Item-finding records:
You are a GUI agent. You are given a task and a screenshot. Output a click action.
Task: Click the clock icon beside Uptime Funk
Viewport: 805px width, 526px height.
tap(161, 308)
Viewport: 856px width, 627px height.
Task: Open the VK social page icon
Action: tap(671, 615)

■ Written exercise ■
Reproduce the records above line for line, without changing anything.

■ Right answer ■
You are a GUI agent. You are given a task and a screenshot. Output a click action.
Task: Click the clock icon beside Uptime Funk
Viewport: 805px width, 526px height.
tap(161, 308)
Viewport: 856px width, 627px height.
Task: Open the VK social page icon
Action: tap(671, 615)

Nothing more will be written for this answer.